Chapter 43

FORTY-THREE

AERO

Hours later, Aero sat beside Cassia’s bed in the healing ward the witches had set up in the Siren’s Rest next to Delos’s room. Someone—Avine, probably—had cleaned the blood from his hands, forced water on him, wrapped a blanket around his shoulders. He hadn’t moved from the chair.

Cassia slept, her color slowly returning as the healing magic did its work. Three cracked ribs. A fractured skull. Internal bleeding that had nearly killed her before Junie’s magic caught it. The healers said she’d recover fully—witch resilience was remarkable—but she’d need days of rest.

Days. While Nerissa regrouped. While the siren planned her next attack.

A knock at the door. Delos slipped inside, still in human form, his golden-red hair disheveled. He looked exhausted—they all did—but his eyes were sharp.

“She’s alive,” Delos said quietly. Not a question.

“Yes.”

“And Nerissa?”

“Escaped.” The word tasted like ash. “Dove into the deep where I couldn’t follow.”

Delos was quiet for a moment. “She’ll be back.”

“Yes.”

“And when she comes back, you’re going to kill her.”

Aero looked at his assistant—his friend, the closest thing he’d had to family in six hundred years. “That’s the plan.”

“Good.” Delos’s jaw tightened. “I’ll help. After what she did to Cassia—after what she almost did—” He stopped, swallowed. “She doesn’t get to walk away from this.”

“No,” Aero agreed, his gaze returning to Cassia’s sleeping face. “She doesn’t.”

The young dragon left as quietly as he’d come. Aero stayed, watching Cassia breathe, counting each rise and fall of her chest. His dragon was restless beneath his skin—furious, coiled tight—but it didn’t push for release. It understood that their mate needed them here, present, human.

The rage could wait.

The revenge could wait.

For now, there was only this: the woman he loved, alive despite everything, her hand resting in his.

He’d almost lost her. Had felt, for those terrible, endless moments, what it would be like to exist in a world without her in it. All those centuries of emptiness had been nothing—nothing—compared to those minutes of absolute despair.

He couldn’t do it again. Couldn’t survive losing her.

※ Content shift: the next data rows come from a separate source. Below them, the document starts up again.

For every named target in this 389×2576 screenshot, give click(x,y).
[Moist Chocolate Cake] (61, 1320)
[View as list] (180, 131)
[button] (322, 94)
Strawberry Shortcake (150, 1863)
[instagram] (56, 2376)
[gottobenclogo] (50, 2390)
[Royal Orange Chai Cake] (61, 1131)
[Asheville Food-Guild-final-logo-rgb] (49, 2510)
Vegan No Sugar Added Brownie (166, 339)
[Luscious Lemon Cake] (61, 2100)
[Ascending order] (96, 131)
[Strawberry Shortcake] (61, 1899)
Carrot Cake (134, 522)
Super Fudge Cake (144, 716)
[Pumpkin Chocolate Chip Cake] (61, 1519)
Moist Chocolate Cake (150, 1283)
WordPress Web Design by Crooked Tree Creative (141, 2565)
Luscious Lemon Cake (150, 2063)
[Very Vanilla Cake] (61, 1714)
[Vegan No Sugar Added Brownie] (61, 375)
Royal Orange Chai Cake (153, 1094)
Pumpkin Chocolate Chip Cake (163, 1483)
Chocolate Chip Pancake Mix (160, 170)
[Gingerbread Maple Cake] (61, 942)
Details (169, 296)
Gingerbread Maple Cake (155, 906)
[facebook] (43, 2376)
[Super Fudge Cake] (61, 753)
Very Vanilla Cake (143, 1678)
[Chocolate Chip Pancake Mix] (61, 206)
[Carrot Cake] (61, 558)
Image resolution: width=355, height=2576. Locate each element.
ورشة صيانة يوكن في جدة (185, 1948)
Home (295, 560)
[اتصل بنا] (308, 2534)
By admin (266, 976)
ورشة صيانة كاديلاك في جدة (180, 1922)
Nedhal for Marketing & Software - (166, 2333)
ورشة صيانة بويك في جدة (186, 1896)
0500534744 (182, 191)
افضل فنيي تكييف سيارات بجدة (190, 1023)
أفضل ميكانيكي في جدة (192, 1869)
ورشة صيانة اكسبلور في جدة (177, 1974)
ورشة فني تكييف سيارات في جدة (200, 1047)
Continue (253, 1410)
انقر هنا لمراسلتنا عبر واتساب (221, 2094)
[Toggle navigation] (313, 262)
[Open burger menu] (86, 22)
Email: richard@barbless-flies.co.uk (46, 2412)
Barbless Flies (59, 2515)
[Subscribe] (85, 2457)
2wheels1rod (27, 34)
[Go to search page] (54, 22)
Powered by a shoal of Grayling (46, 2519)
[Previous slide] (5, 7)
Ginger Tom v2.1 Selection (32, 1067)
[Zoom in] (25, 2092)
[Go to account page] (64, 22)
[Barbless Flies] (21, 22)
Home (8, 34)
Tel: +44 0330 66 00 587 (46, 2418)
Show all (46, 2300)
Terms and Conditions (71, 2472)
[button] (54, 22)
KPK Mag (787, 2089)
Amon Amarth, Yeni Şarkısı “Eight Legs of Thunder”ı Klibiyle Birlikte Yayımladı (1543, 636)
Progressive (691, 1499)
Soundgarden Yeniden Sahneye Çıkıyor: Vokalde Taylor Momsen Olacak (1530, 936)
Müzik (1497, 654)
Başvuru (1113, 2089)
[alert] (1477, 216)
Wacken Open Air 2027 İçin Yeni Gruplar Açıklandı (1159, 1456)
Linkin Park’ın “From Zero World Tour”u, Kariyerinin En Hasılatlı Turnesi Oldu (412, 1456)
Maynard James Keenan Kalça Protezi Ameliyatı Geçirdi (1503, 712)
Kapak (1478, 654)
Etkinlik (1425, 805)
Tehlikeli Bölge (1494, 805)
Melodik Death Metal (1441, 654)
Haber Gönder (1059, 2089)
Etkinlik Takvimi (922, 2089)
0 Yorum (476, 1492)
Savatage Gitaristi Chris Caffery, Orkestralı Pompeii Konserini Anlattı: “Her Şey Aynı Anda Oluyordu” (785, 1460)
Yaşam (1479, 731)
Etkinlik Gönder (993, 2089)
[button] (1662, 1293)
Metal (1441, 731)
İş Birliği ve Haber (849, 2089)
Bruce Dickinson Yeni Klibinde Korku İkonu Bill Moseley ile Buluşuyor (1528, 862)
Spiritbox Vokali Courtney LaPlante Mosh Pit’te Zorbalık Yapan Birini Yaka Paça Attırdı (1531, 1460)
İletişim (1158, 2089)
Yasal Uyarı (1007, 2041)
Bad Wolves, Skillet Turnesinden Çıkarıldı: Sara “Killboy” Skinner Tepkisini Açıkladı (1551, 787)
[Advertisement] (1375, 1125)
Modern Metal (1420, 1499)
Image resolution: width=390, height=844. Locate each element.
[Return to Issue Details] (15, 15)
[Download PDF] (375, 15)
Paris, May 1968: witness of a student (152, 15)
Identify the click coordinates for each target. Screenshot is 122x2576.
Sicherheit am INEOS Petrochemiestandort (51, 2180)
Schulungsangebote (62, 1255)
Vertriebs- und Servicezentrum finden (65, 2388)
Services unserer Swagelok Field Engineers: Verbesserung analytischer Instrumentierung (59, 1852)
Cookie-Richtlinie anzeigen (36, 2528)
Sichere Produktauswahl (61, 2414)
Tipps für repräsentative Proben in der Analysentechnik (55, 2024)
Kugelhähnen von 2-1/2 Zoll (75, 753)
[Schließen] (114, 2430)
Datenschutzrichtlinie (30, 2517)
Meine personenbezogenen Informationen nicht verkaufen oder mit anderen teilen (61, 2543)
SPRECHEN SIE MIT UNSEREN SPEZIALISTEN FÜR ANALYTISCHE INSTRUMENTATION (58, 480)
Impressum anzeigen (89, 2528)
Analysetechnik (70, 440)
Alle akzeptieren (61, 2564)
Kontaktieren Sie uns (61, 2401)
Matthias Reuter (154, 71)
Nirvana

Which meant Nerissa had to die. Not for revenge—though that was certainly part of it. Not for justice—though she deserved that too. But because as long as the siren lived, Cassia wasn’t safe. And Aero would burn the entire ocean dry before he let anything hurt his mate again.

Cassia stirred, her fingers tightening around his. “Stop brooding,” she mumbled without opening her eyes. “I can hear you plotting murder from here.”

Despite everything—the fear, the rage, the bone-deep exhaustion—he smiled. “I’m not plotting. I’m strategizing.”

“Same thing.” She cracked one eye open. “Come here.”

“I’m right here.”

“Closer.”

He leaned in, and she pressed a kiss to his jaw—soft, fleeting, but real. “Stop worrying. I’m not dying. The universe doesn’t get to separate us that easily.”

“The universe doesn’t get a say.” He turned his head, capturing her lips in a proper kiss. “Neither does Nerissa.”

“Damn right.” She smiled against his mouth. “Now stop plotting and hold me. I almost died. I’ve earned some quality cuddling.”

He climbed into the narrow bed beside her, careful of her injuries, and gathered her against his chest. She tucked herself into him with a sigh of contentment, her body fitting against his like she’d been made for this.

Maybe she had been. Maybe, after so many centuries of solitude, he’d finally found the person he was meant to keep.

All he had to do was make sure nothing took her away.

Outside, the sun was setting over a battered but standing Haven Shores. The wave hadn’t destroyed them. Nerissa’s first strike had failed.

But the war wasn’t over. Not even close.

Aero closed his eyes and held his mate, feeling the slow, steady rhythm of her heartbeat against his own. Whatever came next—whatever Nerissa threw at them—they would face it.

Storm meeting storm. As they were meant to from the start.